Implemented (real data)¶

/api/v2/version, /monitor/health(+/executor), /dags, /dags/{id}, /dags/{id}/details, /dags/{id}/tasks(+/{task}), /dags/{id}/dagRuns(+/{run}), /taskInstances(+single, /logs/{try}, /xcomEntries(+/{key})), /dags/{id}/dagVersions(+/{n}), /dagSources/{id}, /ui/dags, /ui/dags/{id}/latest_run, /ui/grid/{runs,structure,ti_summaries}/{id}, /ui/structure/structure_data, /ui/dashboard/{dag_stats,historical_metrics_data}, /api/v2/eventLogs, /api/v2/variables, /api/v2/connections, /ui/config.

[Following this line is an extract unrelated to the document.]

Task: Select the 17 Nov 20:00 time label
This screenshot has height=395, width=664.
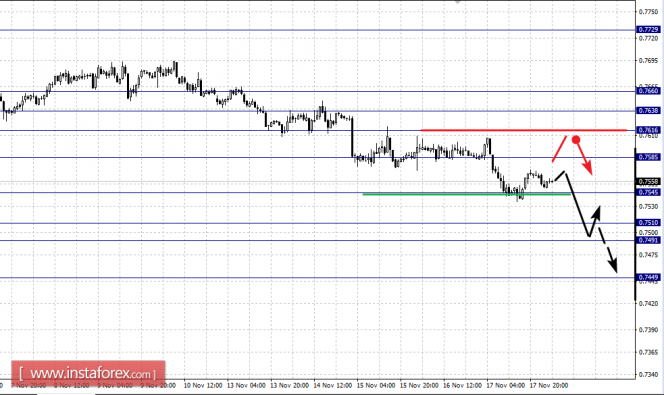Action: click(549, 386)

Stubbed (empty 200 — render, no data)¶

/api/v2/{dagTags,dagWarnings,importErrors,plugins,plugins/importErrors,pools, assets,assets/events}, /dags/{id}/dagRuns/~/hitlDetails, /ui/{backfills, calendar/{id},connections/hook_meta,next_run_assets/{id}}.

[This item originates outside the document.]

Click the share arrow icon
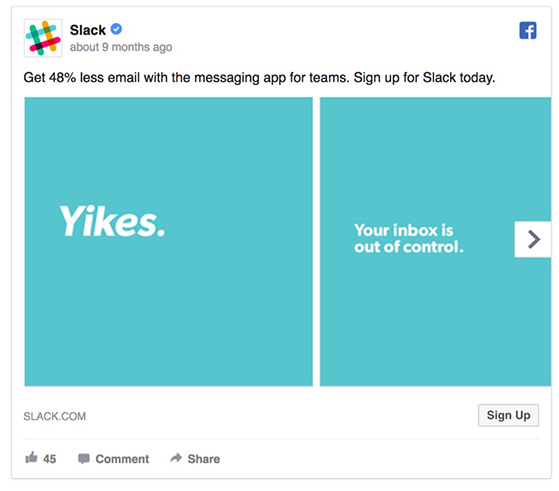This screenshot has height=491, width=559. (176, 457)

Missing (404 / not handled) — gaps to fill or stub¶

GET /api/v2/jobs — Browse → Jobs (scheduler/triggerer job rows).
GET /api/v2/providers — Admin → Providers (we have none; stub empty).
GET /api/v2/dags/{id}/assets/queuedEvents — asset scheduling (post-1.0).
GET /api/v2/dags/~/dagRuns/~/taskInstances/~/xcomEntries — Admin → XComs (global XCom browse across all dags/runs).
Browse global lists hit /dags/~/dagRuns, /dags/~/dagRuns/~/taskInstances with ~ wildcards — we short-circuit some to empty; verify all wildcard forms.

Roadmap impact¶

Pre-release: ensure no UI 404 (stub jobs, providers, global xcomEntries as empty collections so Browse/Admin render). Add to the pre-release list.
Post-1.0: assets/datasets (assets/queuedEvents, next_run_assets) — a whole subsystem; calendar + backfills as real features.

6. Property completeness (requirement: no empty DAG/task property)¶

The DAG details and task-instance panels must have every field populated with a real value or a sensible non-empty default — see the dedicated pre-release task. Source of truth for the field set + expected values: the captured real-Airflow bodies in docs/reference/airflow-real/bodies/ (dag_details.json, taskInstance_single.json, task.json).